Word for word, write the lines below out again, with no pictures.

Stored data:

□ □ □

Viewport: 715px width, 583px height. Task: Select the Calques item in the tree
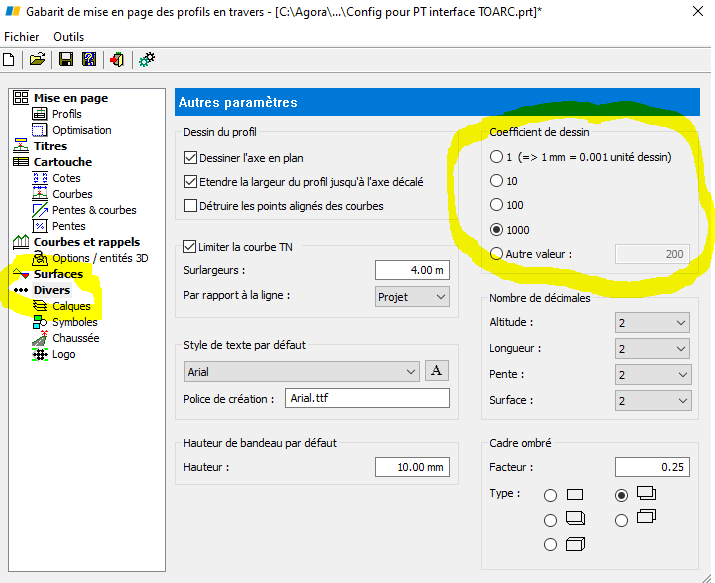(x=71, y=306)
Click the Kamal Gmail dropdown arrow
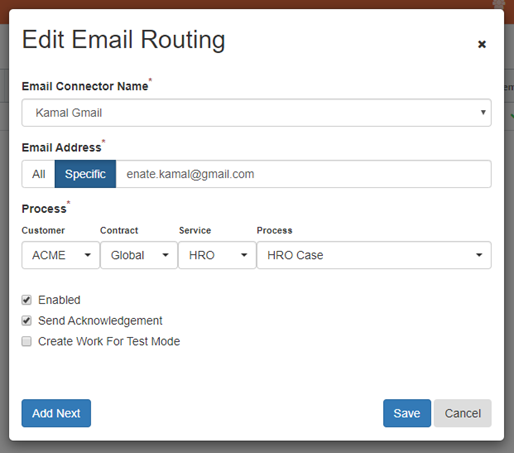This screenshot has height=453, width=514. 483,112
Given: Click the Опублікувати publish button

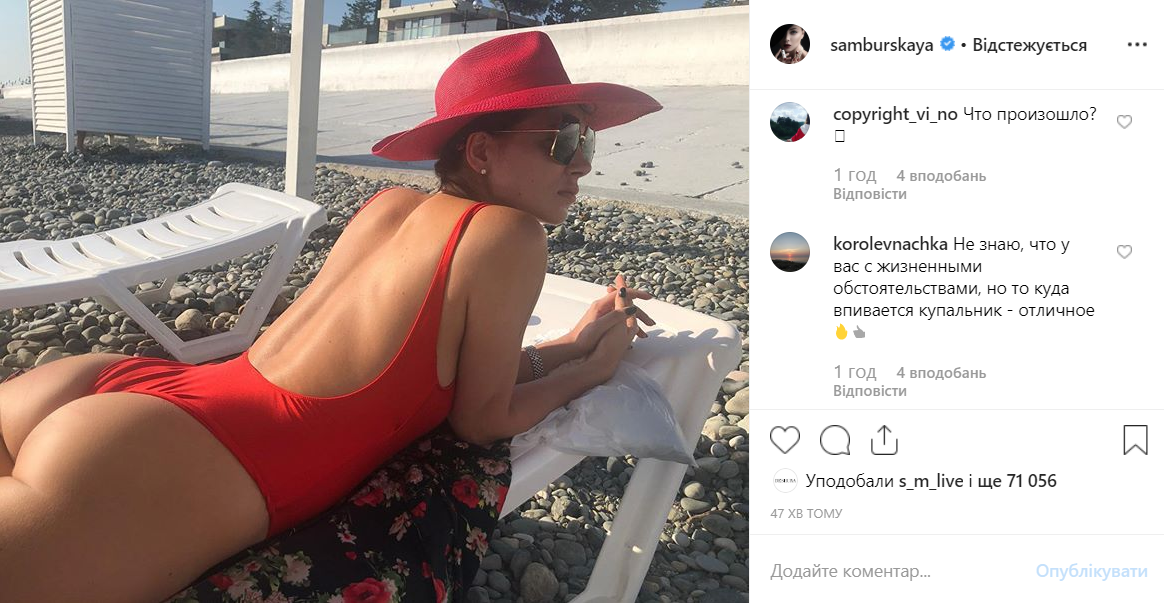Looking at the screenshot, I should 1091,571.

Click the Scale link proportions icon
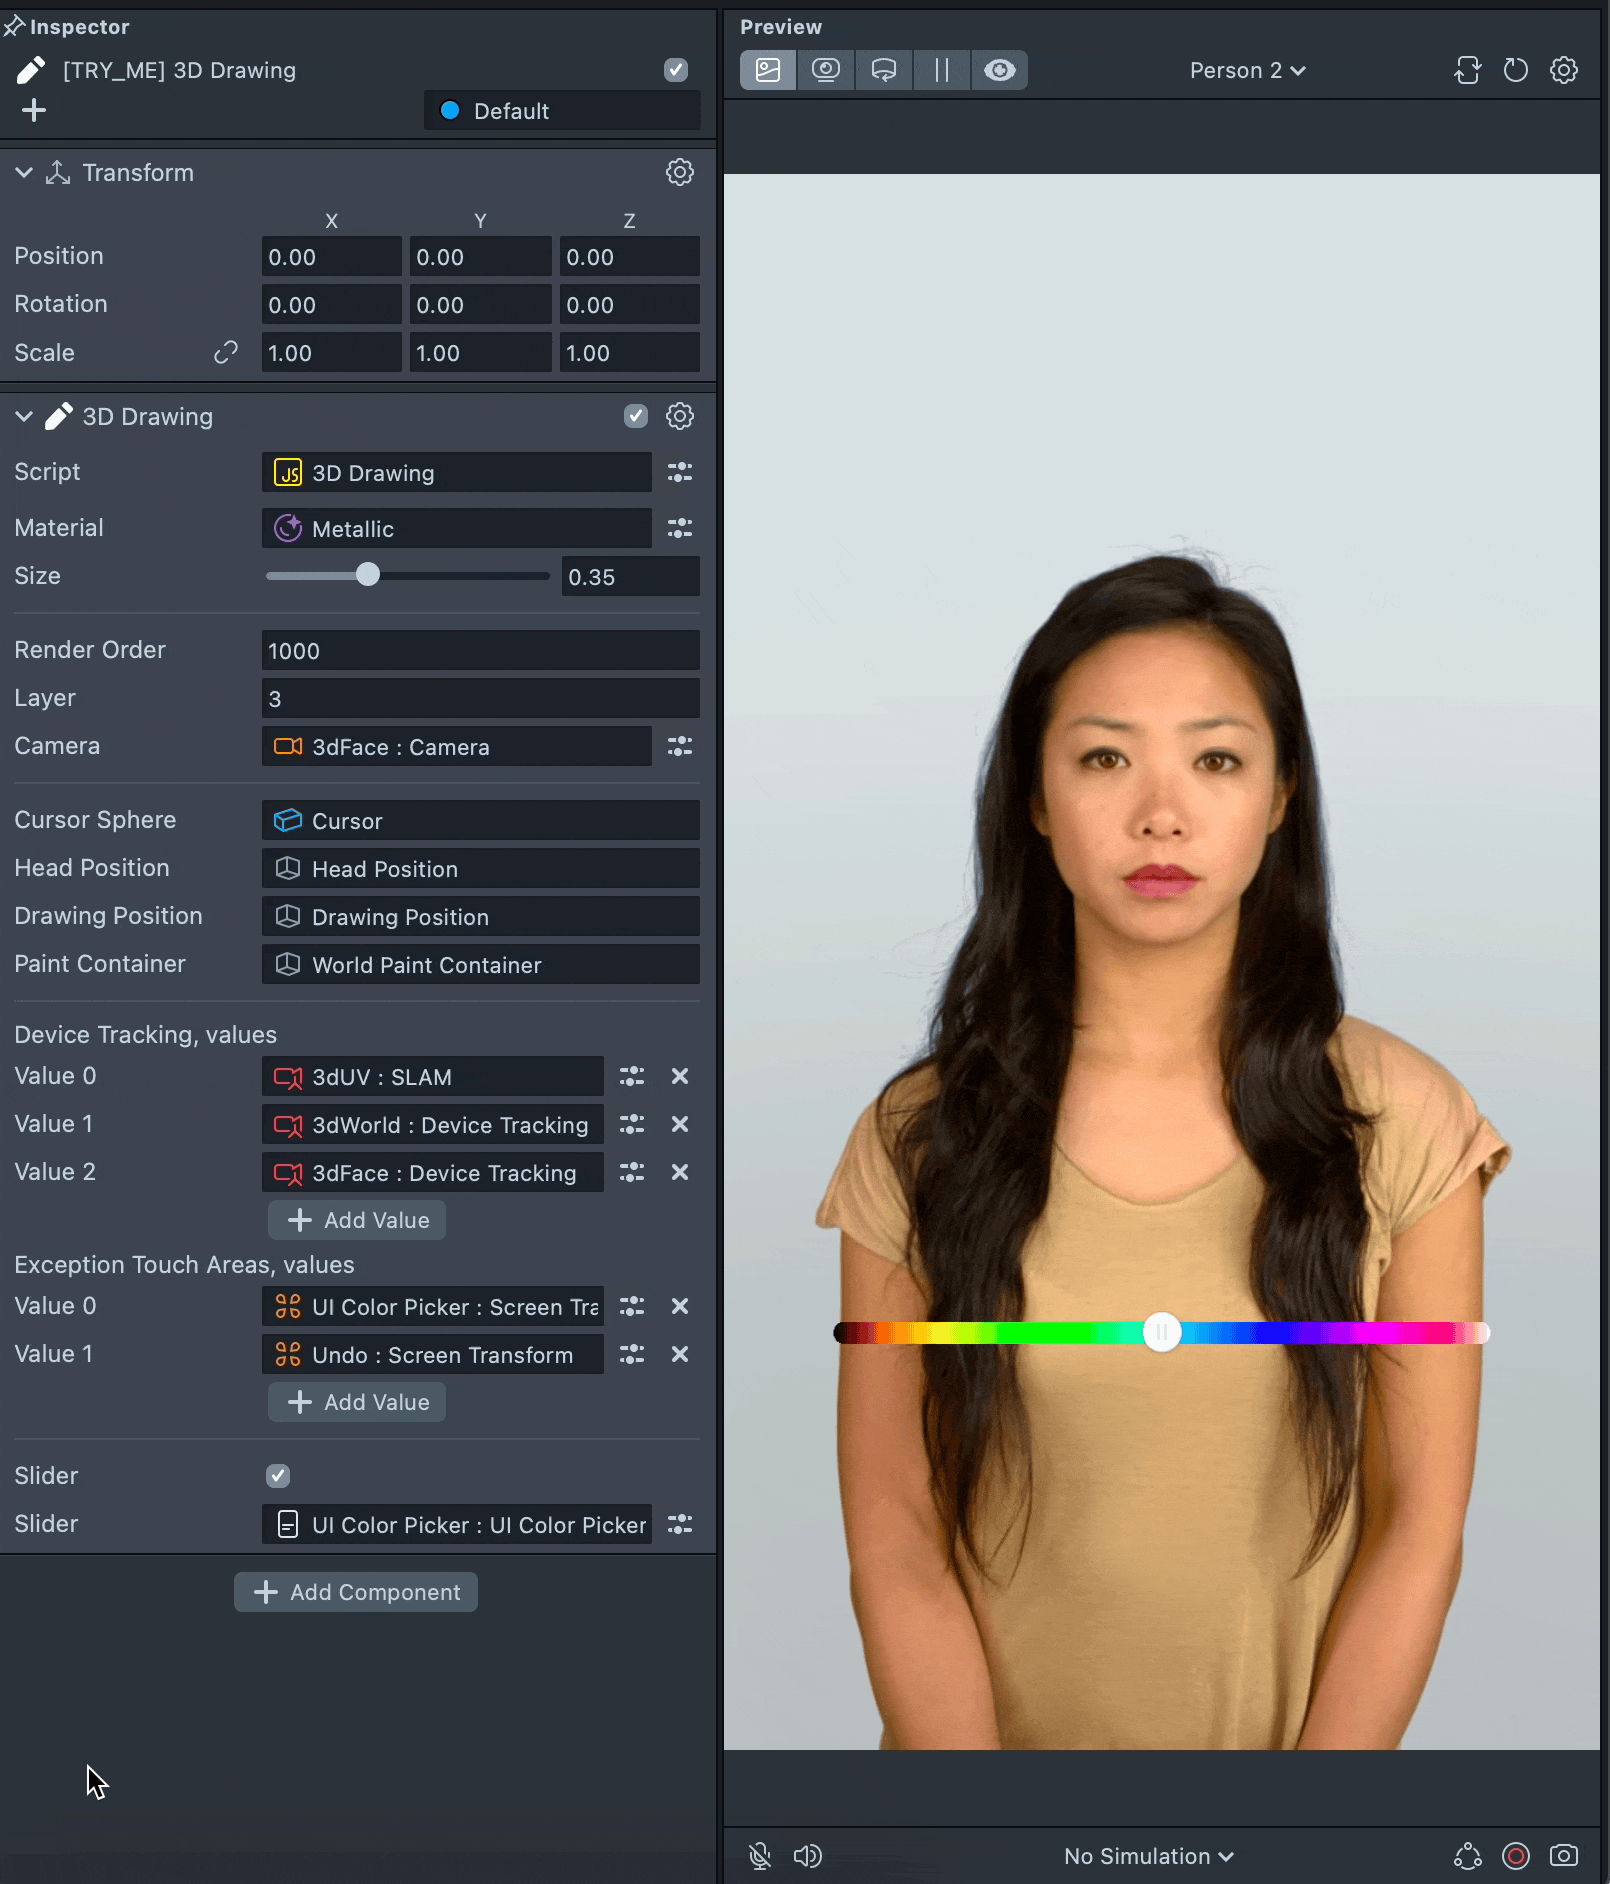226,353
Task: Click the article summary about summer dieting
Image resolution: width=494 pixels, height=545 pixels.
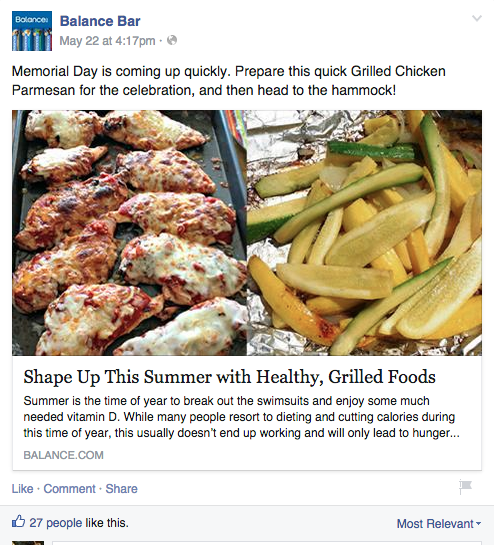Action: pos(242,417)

□ □ □

*REPLY*:
Viewport: 715px width, 583px height. Task: Select the Calques item in the tree
(x=71, y=306)
Click the Kamal Gmail dropdown arrow
This screenshot has height=453, width=514. 483,112
Given: Click the Опублікувати publish button

Looking at the screenshot, I should 1091,571.

Click the Scale link proportions icon
226,353
Task: Click the article summary about summer dieting
Image resolution: width=494 pixels, height=545 pixels.
Action: pos(242,417)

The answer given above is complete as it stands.